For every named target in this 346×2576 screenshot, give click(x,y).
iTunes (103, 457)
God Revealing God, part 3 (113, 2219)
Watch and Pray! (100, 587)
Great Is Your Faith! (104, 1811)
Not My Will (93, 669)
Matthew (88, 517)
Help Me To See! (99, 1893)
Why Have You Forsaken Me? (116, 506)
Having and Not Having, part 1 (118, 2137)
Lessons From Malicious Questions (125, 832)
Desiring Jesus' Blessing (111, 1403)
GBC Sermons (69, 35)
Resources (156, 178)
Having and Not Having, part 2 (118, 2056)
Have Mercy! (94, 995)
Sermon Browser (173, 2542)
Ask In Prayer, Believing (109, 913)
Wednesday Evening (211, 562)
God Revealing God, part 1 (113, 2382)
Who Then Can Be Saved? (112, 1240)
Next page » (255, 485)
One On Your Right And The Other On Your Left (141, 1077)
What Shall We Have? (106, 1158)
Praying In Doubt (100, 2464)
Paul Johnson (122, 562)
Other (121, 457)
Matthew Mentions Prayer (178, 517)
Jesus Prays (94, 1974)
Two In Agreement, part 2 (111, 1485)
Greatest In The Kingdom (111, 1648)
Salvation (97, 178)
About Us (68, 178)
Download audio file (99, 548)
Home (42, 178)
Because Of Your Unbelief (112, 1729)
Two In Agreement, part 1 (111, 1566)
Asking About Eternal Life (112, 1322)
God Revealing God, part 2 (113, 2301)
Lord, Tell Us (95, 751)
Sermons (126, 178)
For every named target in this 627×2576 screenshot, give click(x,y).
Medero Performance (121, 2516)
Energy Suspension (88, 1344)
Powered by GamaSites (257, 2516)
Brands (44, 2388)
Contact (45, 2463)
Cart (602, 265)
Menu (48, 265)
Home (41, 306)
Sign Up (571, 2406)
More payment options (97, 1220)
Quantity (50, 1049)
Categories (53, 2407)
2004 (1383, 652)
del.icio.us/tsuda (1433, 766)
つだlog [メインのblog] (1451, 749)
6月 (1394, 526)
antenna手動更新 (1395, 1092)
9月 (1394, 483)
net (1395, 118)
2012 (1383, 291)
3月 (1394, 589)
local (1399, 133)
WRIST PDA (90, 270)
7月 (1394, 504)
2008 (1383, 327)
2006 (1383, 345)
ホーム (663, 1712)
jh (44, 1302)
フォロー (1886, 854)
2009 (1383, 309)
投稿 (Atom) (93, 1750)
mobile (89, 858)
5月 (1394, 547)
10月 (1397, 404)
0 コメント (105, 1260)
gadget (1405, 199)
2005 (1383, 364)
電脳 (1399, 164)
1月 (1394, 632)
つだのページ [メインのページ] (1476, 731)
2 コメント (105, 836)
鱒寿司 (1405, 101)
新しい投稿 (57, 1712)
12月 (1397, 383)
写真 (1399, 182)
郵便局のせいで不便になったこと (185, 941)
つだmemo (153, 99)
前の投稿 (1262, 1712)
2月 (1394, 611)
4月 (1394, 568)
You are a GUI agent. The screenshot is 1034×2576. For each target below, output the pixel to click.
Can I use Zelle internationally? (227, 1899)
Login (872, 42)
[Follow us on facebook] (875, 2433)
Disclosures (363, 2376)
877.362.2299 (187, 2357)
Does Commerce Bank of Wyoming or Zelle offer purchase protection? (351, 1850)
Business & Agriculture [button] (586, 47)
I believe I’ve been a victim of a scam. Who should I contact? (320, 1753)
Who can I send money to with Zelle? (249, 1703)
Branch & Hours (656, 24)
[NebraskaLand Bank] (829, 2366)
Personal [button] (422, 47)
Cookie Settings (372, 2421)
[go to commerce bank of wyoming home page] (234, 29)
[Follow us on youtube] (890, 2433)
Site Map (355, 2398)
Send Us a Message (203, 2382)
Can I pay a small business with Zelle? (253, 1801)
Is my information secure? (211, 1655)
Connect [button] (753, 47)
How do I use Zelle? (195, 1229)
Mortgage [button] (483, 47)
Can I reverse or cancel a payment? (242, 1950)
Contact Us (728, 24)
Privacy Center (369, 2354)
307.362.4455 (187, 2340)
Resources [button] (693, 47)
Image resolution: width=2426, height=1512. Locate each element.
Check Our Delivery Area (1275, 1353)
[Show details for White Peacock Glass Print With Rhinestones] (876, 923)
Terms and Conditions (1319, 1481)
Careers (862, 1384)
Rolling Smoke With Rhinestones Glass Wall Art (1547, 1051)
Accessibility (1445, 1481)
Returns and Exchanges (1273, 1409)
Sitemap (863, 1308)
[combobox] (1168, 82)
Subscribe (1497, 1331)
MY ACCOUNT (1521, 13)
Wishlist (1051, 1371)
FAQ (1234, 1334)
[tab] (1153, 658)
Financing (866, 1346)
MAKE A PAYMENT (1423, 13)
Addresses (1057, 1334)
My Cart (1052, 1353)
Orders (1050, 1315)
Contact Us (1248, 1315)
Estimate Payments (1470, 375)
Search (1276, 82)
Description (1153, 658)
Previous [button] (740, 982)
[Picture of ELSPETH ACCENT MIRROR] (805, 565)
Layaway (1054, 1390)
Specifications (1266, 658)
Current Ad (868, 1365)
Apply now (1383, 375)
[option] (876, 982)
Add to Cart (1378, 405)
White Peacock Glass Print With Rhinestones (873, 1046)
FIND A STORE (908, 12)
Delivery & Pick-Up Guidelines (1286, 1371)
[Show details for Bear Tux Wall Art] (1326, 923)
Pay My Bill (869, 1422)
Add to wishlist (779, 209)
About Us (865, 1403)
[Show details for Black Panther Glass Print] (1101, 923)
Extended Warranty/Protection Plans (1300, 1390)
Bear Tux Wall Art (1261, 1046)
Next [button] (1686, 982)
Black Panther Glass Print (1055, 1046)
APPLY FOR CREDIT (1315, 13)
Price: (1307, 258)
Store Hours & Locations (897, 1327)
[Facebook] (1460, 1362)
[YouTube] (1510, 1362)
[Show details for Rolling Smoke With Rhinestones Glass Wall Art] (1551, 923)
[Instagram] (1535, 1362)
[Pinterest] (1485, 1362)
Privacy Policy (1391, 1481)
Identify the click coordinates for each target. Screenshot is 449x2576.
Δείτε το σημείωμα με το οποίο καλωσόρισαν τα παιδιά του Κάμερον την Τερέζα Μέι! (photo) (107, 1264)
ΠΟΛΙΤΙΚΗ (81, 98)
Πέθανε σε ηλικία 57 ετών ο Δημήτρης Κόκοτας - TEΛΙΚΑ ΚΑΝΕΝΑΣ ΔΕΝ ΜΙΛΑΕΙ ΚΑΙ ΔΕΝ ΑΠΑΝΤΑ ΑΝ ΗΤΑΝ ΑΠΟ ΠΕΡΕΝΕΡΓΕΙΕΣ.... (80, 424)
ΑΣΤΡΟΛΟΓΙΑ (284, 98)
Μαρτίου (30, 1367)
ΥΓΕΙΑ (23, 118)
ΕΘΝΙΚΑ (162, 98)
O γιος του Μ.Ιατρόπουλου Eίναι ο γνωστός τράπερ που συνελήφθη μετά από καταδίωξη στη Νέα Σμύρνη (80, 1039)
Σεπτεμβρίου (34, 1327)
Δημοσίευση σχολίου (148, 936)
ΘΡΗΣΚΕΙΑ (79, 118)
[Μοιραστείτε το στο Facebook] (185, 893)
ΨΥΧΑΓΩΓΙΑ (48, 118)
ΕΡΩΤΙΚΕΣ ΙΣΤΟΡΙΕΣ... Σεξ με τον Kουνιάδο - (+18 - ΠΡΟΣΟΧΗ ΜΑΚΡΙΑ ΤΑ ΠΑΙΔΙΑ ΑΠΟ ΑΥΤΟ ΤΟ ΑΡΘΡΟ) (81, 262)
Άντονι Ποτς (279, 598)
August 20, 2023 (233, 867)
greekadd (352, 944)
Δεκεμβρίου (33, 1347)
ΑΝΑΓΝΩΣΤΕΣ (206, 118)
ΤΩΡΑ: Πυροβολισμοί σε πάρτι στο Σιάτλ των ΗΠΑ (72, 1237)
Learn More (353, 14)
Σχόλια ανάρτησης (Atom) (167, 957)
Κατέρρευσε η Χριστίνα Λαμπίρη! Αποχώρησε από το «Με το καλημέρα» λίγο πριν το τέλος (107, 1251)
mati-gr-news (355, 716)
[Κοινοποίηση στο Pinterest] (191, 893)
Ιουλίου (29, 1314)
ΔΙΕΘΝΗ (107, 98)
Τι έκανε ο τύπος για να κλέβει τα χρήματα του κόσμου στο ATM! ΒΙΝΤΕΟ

◆ Goal of the exercise:
If a line in the material above contains the word "About", it counts; give only the number of such lines.

◆ Output for this exercise:
3